A primeira “ofensa” a Diego é o fato de que dinheiro não compra o que a personagem valoriza. É daí que vem a já clássica fala que vemos no trailer de “Aquarius”: “quando você gosta, é vintage; quando você não gosta, é velho”. Cabe a ele, então, macular o ambiente de várias maneiras a partir do assédio e da ameaça velada, já que não conseguir o que quer não faz parte do universo do jovem abastado, colocado na empresa pelo avô. A cada instante, nos questionamos como Clara suportará uma situação que resvala para o criminoso, e como ela poderá combater de igual para igual nessa tensão de poder.
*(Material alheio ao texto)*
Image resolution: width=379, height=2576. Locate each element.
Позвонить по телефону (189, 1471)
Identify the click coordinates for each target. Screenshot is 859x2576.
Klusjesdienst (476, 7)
É aí que se percebe mais claramente como as relações de poder buscam equilíbrio no conflito. Clara não é uma mulher sozinha contra um inimigo inominável: como ex-jornalista e membro de uma família de certa posição dentro de uma classe média, ela tem uma advogada, tem contatos, tem acesso a informações que rodam à boca pequena… em suma, mostra-se um indivíduo em condições de resistência, ainda que com chances mínimas de sair vitoriosa. As breves citações à situação das empregadas domésticas que circundam, discretas e alheias, as salas de estar que vemos em “Aquarius” reforçam tal interpretação: cada um busca se salvar como dá, e só nos resta tentar.

Mesmo com algumas metáforas mais brutas, expressas especialmente em detalhes de diálogo que, quando comparados a “O Som ao Redor”, mostram-se a principal fraqueza de “Aquarius”, este traz um conjunto tão belo quanto necessário. Isso se dá porque esse não é um filme sobre vencer ou perder; é sobre resistir, e talvez essa seja a mensagem que mais apaixona alguns (e gera repulsa de outros) no Brasil de hoje.